I received a report for someone who is another doctor's patient; her physician is part of my group. What I did is I scanned the report and uploaded it directly to the patient's chart. I sent a brief message so that the other office would be aware of what I did; I received a message from my colleague saying that the report was there, and it was no problem. I guess we can scan and upload from any office for any patient in this group.
This is interesting, because the government recently approved our application to become a "Family Health Team", or FHT. What that means is that we get some extra money to hire other health care workers, such as social workers or mental health workers, for our group. They will need to have remote access to the EMR as well; that way they can see and enter information directly into the patient's chart. We'll have to figure out what type of access each person can have. The location where the patient is seen no longer really matters, since access to the chart can be from anywhere.

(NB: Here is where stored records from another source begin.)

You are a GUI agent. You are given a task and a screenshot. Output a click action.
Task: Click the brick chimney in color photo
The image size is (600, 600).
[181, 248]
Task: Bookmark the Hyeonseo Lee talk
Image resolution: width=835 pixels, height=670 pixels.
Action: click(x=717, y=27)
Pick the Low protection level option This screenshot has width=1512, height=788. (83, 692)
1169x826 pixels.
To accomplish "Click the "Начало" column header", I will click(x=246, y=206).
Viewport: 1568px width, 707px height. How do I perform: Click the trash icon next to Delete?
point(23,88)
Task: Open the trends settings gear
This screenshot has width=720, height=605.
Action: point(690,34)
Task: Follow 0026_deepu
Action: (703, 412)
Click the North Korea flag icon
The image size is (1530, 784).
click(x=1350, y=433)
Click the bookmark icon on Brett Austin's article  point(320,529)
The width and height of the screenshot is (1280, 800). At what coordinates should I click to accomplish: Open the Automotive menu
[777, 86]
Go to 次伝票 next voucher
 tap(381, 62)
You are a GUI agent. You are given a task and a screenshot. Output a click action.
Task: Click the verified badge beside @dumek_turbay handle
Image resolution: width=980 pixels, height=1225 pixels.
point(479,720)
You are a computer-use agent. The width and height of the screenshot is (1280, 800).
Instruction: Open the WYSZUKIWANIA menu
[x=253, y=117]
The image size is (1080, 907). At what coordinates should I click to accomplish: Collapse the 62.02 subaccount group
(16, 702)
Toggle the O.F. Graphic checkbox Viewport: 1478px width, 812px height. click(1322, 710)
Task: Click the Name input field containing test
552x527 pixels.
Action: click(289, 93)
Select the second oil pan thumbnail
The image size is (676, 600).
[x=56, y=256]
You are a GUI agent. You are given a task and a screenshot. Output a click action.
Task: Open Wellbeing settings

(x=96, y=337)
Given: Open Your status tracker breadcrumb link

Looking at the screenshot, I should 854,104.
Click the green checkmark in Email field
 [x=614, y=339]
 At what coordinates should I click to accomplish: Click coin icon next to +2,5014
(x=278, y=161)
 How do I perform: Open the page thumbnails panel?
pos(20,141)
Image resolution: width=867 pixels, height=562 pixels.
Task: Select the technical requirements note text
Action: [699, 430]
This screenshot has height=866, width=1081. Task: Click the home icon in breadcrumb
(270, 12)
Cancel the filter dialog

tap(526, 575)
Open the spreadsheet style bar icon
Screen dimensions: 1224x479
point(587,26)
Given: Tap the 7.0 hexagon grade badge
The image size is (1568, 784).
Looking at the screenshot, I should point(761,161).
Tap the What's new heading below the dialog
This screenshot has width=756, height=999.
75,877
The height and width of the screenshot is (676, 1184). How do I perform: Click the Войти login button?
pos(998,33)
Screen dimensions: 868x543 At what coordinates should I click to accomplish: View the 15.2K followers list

I don't know yet how this will function, or who exactly we need to hire. I think it may help to have the occasional face to face team meetings, but I'm not sure how much of that we need. I find I work quite well with our home care coordinators or our Regional Geriatric Program, and contact is mostly over the phone. I have a feeling much of the communication will be over the internal EMR email, which is much more efficient. We'll probably get together if we decide to plan a new program, like an asthma clinic for patients identified as needing group education; otherwise, I don't really think I want more meetings, I have enough of those already. I think the key to this team approach will be the Distributed EMR.